With the Rise of Militant Secularism, Rome and Moscow Make Common Cause

By Rev. Johannes L. Jacobse

The European religious press is abuzz over recent developments in Orthodox – Catholic relations that indicate both Churches are moving closer together. The diplomatic centerpiece of the activity would be a meeting of Pope Benedict and Patriarch Kyrill of the Russian Orthodox Church that was first proposed by Pope John Paul II but never realized. Some look to a meeting in 2013 which would mark the 1,700th anniversary of the signing of the Edict of Milan when Constantine lifted the persecution of Christians. It would be the first visit between the Pope of Rome and Patriarch of Moscow in history.

A few short years ago a visit between Pope and Patriarch seemed impossible because of lingering problems between the two Churches as they reasserted territorial claims and began the revival of the faith in post-Soviet Russia, Ukraine and elsewhere. The relationship grew tense at times and while far from resolved, a spirit of deepening cooperation has nevertheless emerged.  Both Benedict and Kyrill share the conviction that European culture must rediscover its Christian roots to turn back the secularism that threatens moral collapse.

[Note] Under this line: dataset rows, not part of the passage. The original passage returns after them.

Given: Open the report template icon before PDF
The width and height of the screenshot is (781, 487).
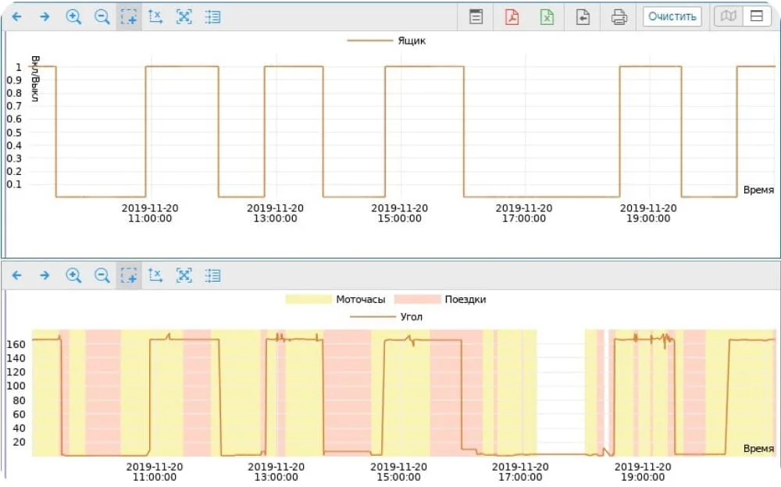Looking at the screenshot, I should (x=476, y=16).
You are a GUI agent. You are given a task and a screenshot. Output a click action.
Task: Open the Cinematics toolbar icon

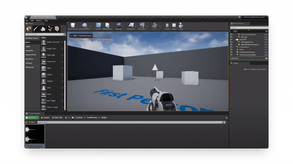tap(142, 26)
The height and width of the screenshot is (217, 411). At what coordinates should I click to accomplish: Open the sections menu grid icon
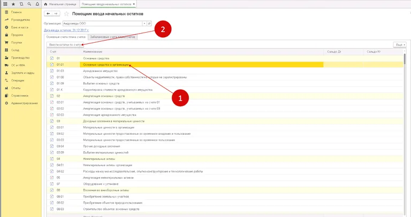[x=5, y=4]
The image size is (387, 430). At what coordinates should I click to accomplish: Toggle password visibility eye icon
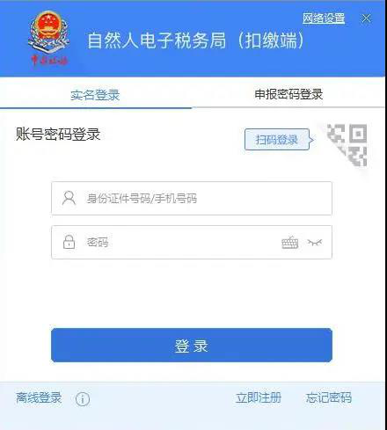[x=315, y=242]
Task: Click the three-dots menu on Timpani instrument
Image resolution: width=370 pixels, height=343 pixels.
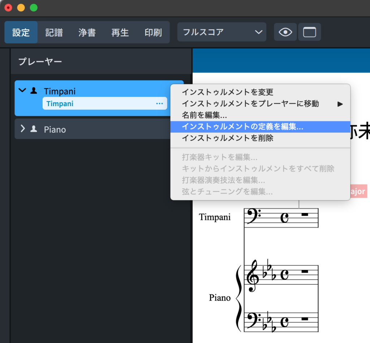Action: 159,104
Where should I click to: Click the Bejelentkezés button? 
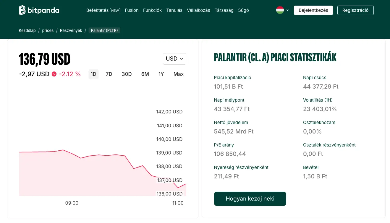point(313,10)
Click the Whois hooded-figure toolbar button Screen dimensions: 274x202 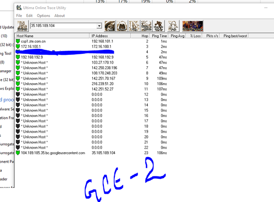coord(122,26)
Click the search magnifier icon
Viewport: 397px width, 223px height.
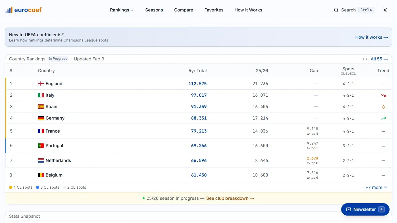336,10
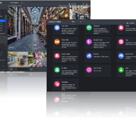Open the green Playback icon
This screenshot has width=136, height=136.
[x=89, y=28]
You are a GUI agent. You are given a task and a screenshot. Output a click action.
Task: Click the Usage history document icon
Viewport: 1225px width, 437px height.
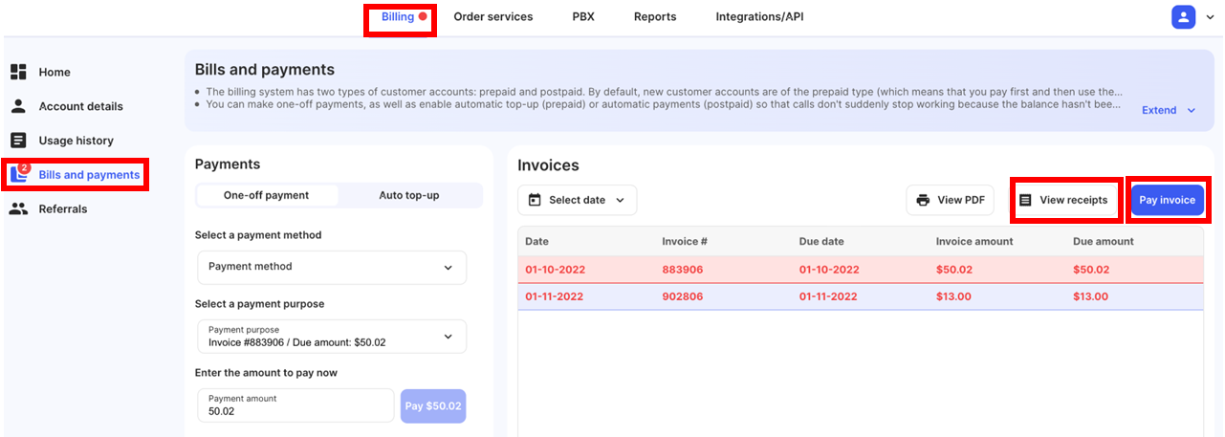point(18,141)
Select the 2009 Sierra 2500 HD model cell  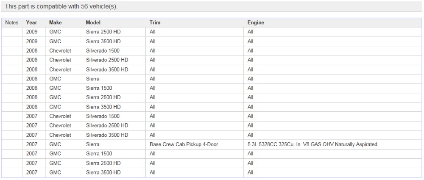(x=103, y=32)
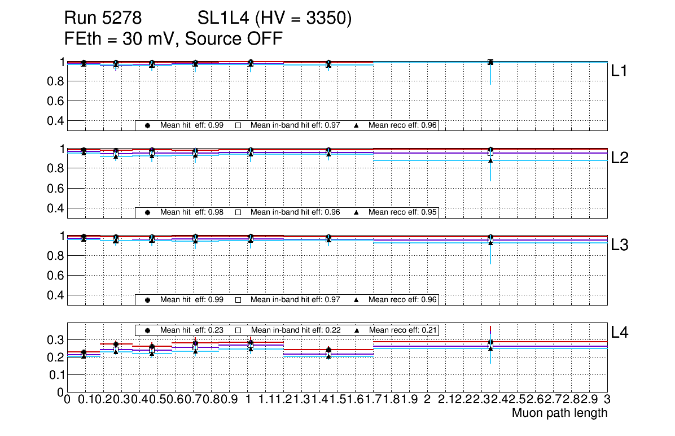Click the L2 panel label
The height and width of the screenshot is (436, 675).
(x=620, y=158)
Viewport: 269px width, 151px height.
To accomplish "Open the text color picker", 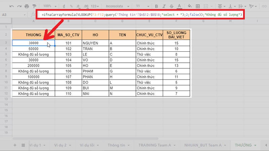I will coord(179,6).
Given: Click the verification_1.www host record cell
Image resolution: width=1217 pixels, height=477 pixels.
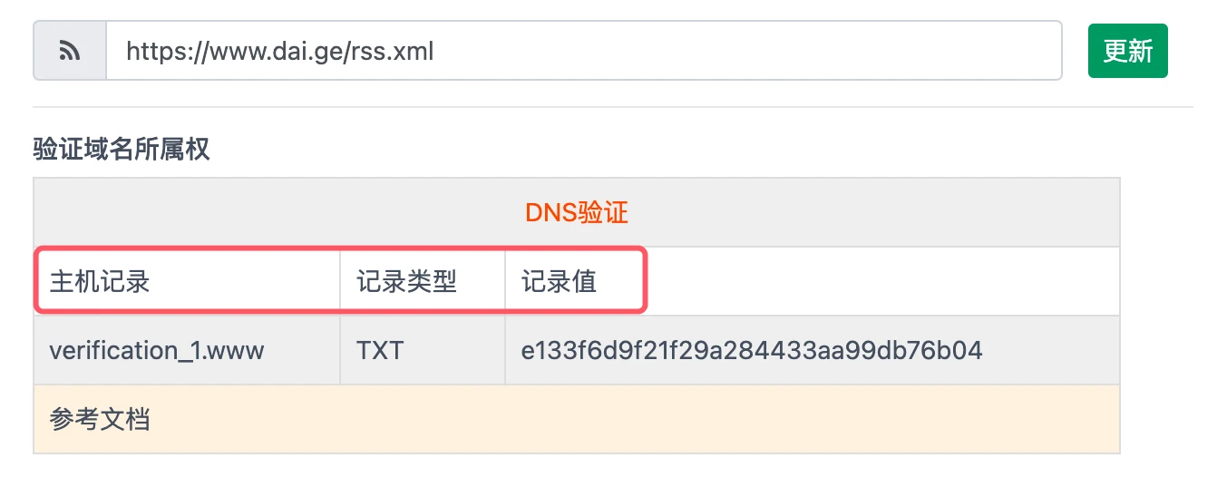Looking at the screenshot, I should pos(157,351).
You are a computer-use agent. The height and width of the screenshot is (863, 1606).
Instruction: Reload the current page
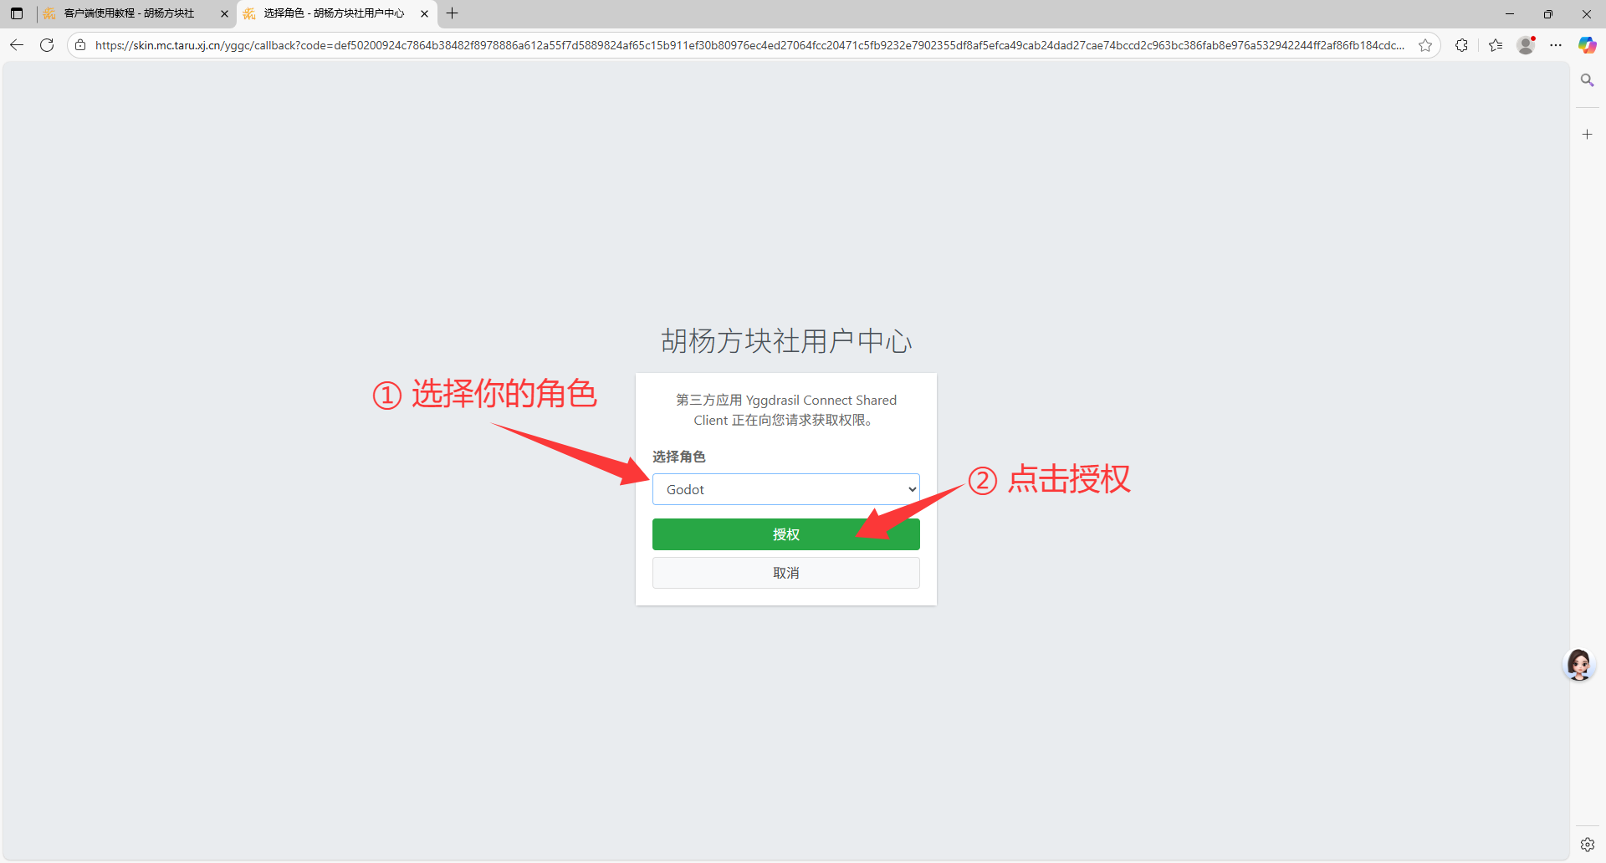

Both men draw from a common moral history: Benedict witnessed the barbarism of Nazi Germany and Kyrill the decades long communist campaign to destroy all religious faith. It informs the central precept in their public ministry that all social policy be predicated on the recognition that every person has inherent dignity and rights bestowed by God, and that the philosophical materialism that grounds modern secularism will subsume the individual into either ideology or the state just as Nazism and Communism did. If Europe continues its secular drift, it is in danger of repeating the barbarism of the last century or of yielding to Islam.

The deepening relationship does not portend a union between Catholicism and Orthodoxy. Roman Catholics are more optimistic about unity because they are less aware of the historical animus that exists between Catholics and Orthodox. Nevertheless, while the increasing cooperation shows the gravity of the threat posed by secularism, it also indicates that the sensitive historical exigencies can be addressed in appropriate ways and times and will not derail the more pressing mission.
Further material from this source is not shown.